Hackers Steal Transfer Fees, Cripple Football Stadiums

The UK’s sporting organizations have been told to urgently improve cybersecurity after a new GCHQ report revealed that 70% have experienced a breach or incident in the past year, more than double the business average.

The National Cyber Security Center (NCSC) study also claimed that 30% of these organizations have experienced over five incidents in the past year.

In a sector said to contribute £37bn to the UK economy, it’s no surprise that most threats are financially motivated. Almost a third (30%) of incidents studied caused direct financial damage to the victim organization – on average, £10,000 per security breach, although one organization lost over £4m.

Tried-and-tested techniques are being used to compromise firms in the sector, including phishing, credential stuffing, malware and password spraying.

The most common threat is business email compromise (BEC). The NCSC claimed one Premier League football club nearly lost a £1m transfer fee to scammers after they hijacked the Office 365 account of its managing director. The scam was only stopped after the bank noticed a problem with the payee account.

Similarly, cyber-fraud was pegged as another common threat to sporting organizations: including not just BEC but also mandate fraud, CEO fraud, conveyancing fraud and invoice fraud. Three-quarters (75%) of surveyed firms had received fraudulent emails and at least 30% said they had experienced people fraudulently impersonating the organization in emails. Less than a third have DMARC configured, said the NCSC.

Two-fifths (40%) of attacks on sporting organizations involved some form of malware, with ransomware the biggest threat. One English Football League (EFL) club experienced a serious outage which hit virtually all endpoints, locally stored data and stadium CCTV and turnstiles, almost leading to the cancellation of a match.

“While cybersecurity might not be an obvious consideration for the sports sector as it thinks about its return, our findings show the impact of cyber-criminals cashing in on this industry is very real,” said NCSC director of operations, Paul Chichester.

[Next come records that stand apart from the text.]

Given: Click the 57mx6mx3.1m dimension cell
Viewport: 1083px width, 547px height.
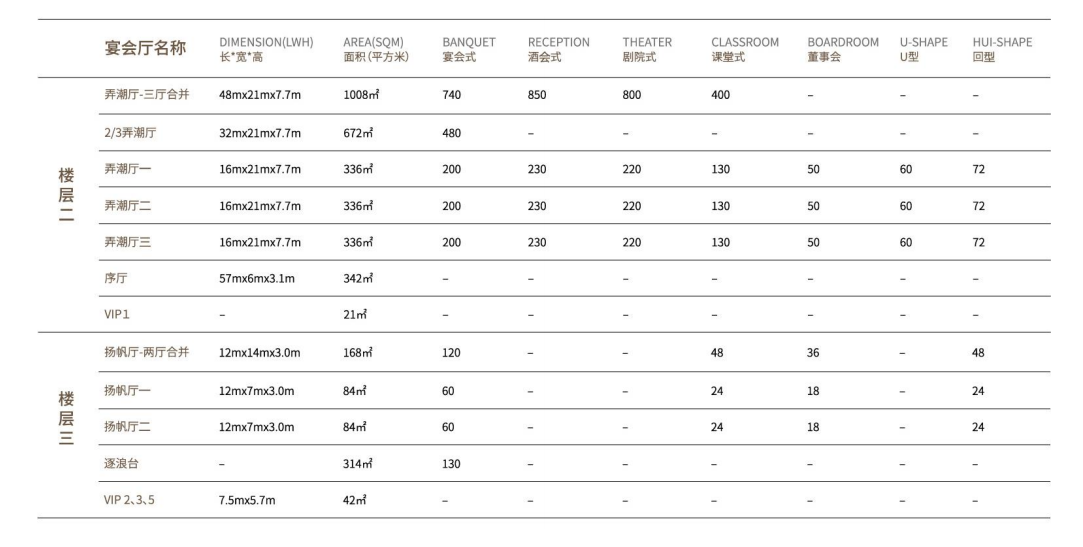Looking at the screenshot, I should click(257, 279).
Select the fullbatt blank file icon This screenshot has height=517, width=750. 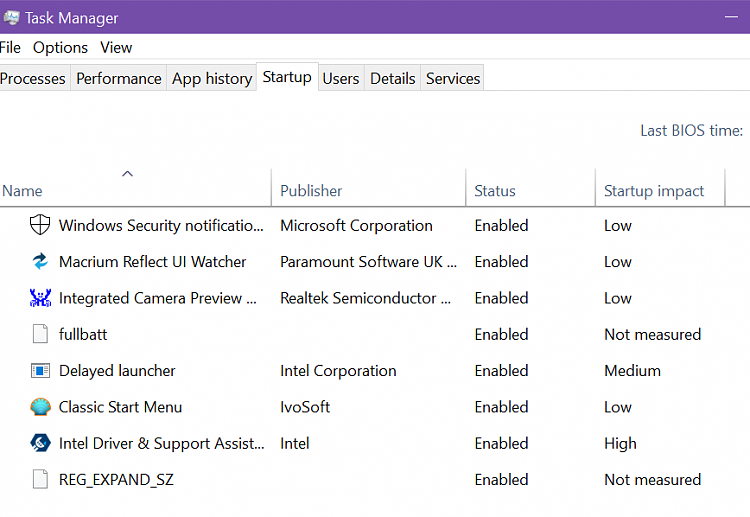tap(40, 334)
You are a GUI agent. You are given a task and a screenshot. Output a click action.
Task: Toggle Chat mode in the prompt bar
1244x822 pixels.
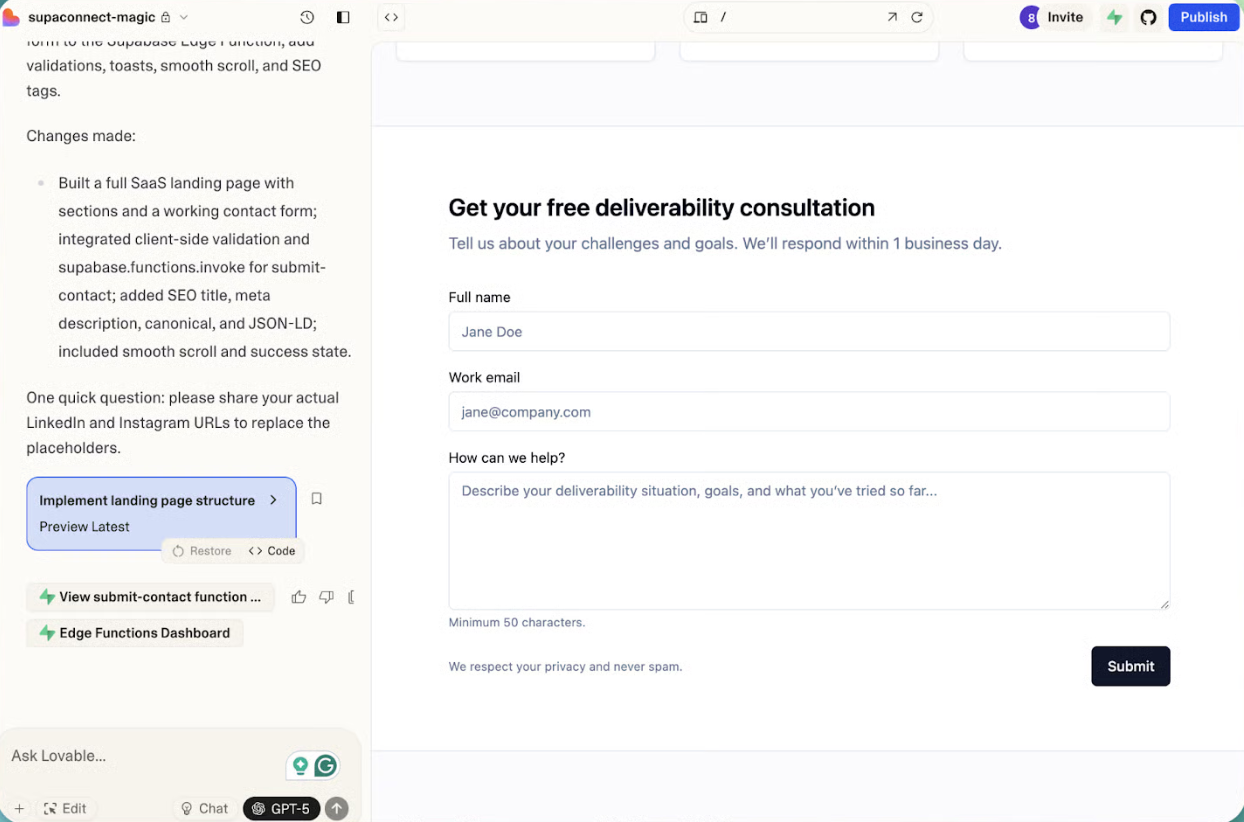pyautogui.click(x=203, y=808)
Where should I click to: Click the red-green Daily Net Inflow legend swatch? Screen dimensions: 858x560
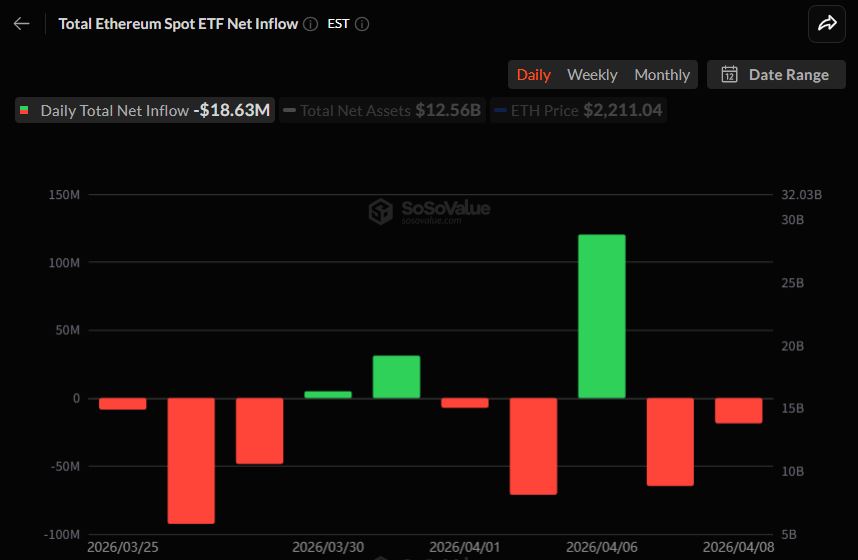coord(24,111)
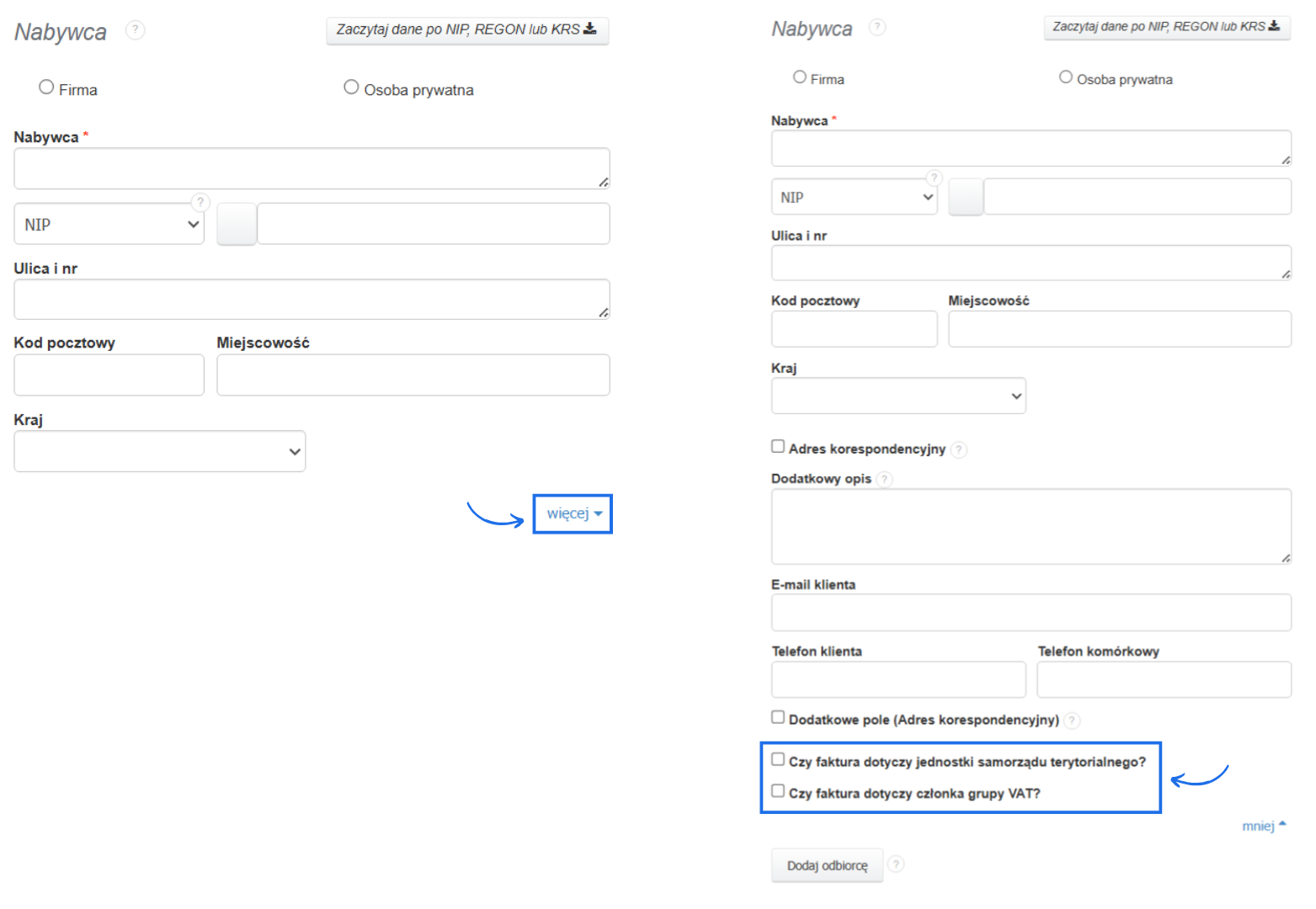This screenshot has height=909, width=1316.
Task: Click help icon beside left Nabywca heading
Action: [135, 30]
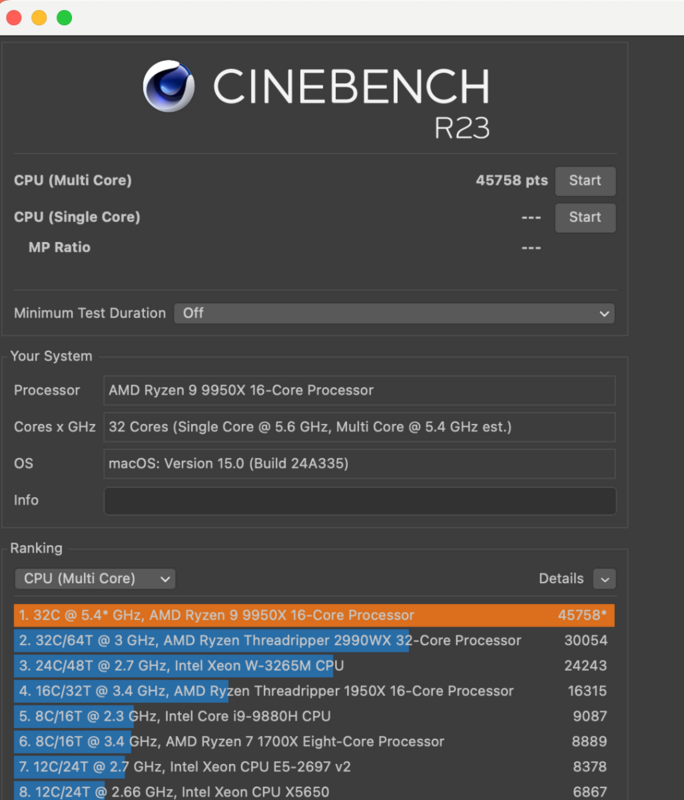This screenshot has width=684, height=800.
Task: Select the Core i9-9880H ranking row
Action: pos(314,716)
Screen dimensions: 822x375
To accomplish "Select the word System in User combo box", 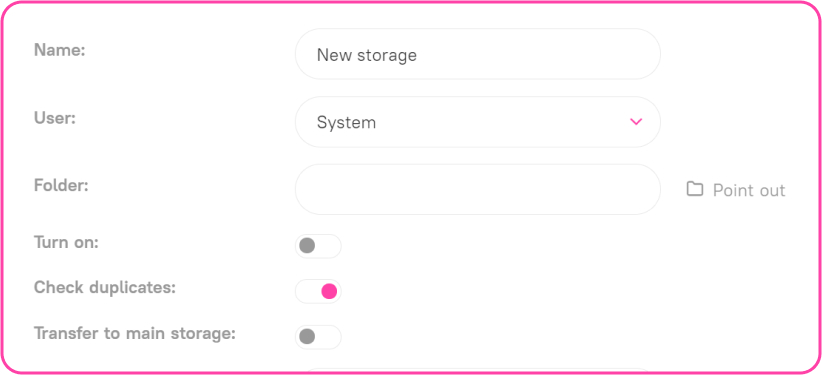I will [x=346, y=123].
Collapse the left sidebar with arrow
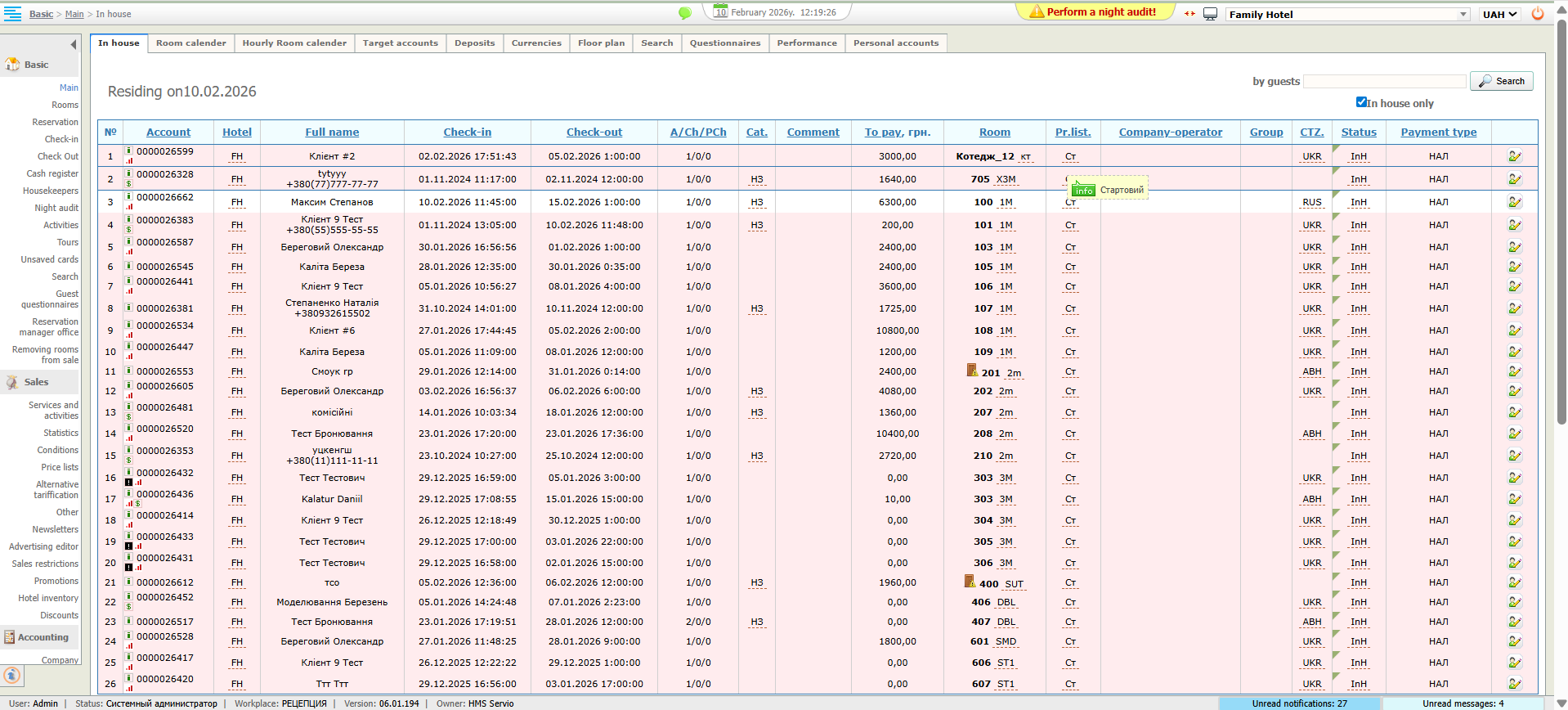The image size is (1568, 710). coord(73,44)
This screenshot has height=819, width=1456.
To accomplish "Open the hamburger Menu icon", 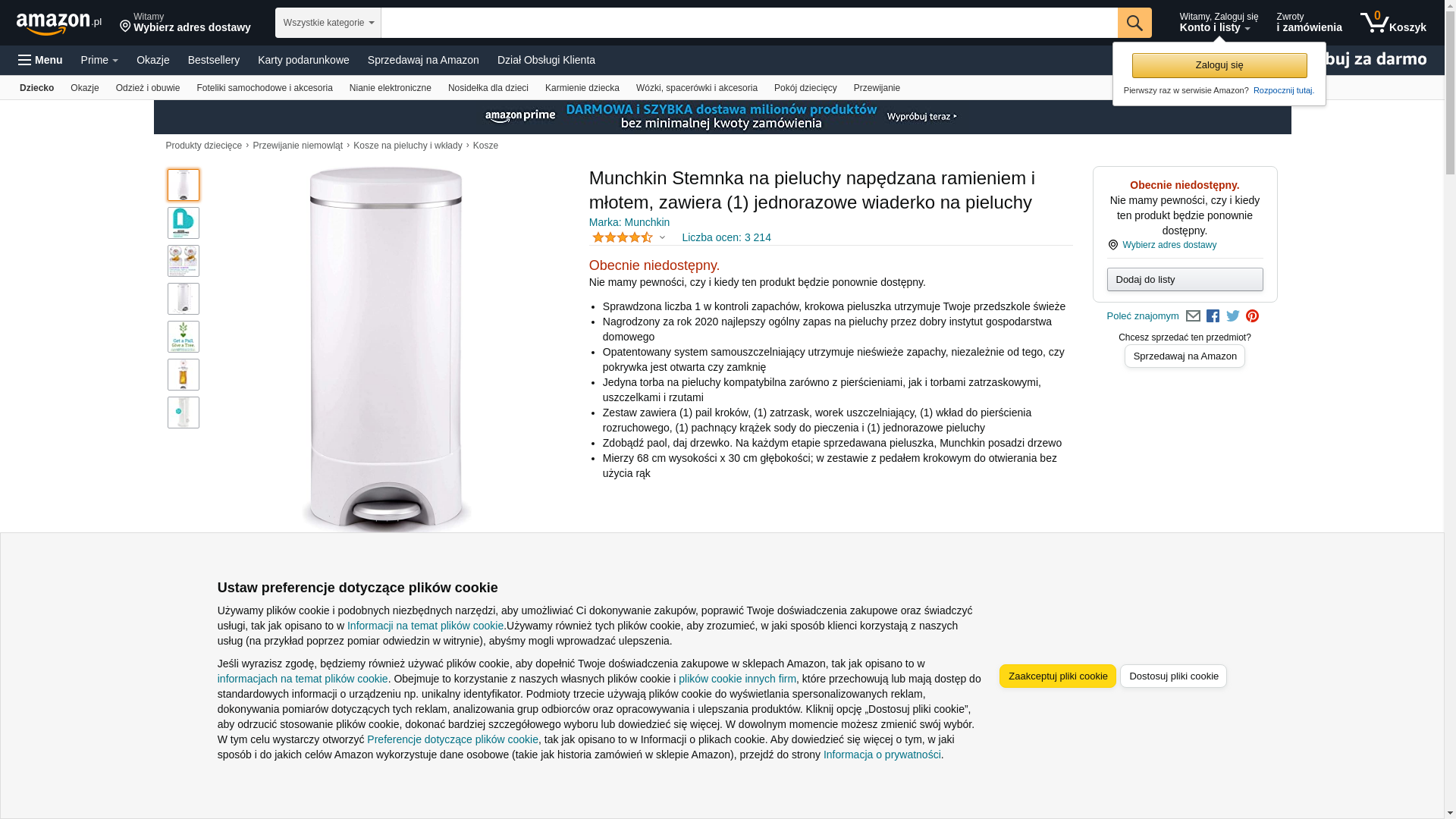I will 40,60.
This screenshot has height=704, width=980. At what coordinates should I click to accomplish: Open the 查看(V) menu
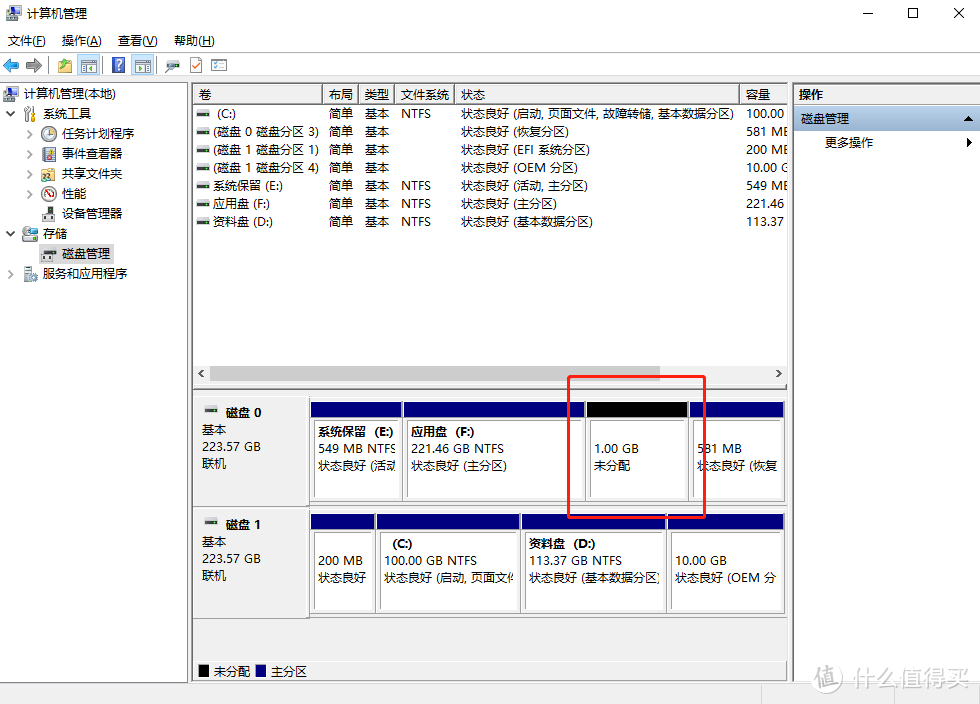[x=136, y=40]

“I would urge sporting bodies to use this time to look at where they can improve their cybersecurity – doing so now will help protect them and millions of fans from the consequences of cybercrime.”

Multi-factor authentication, role-based monitoring, improved cyber-awareness programs, business continuity plans and a board-level discussion of risk are all vital actions for the industry going forward, said the NCSC.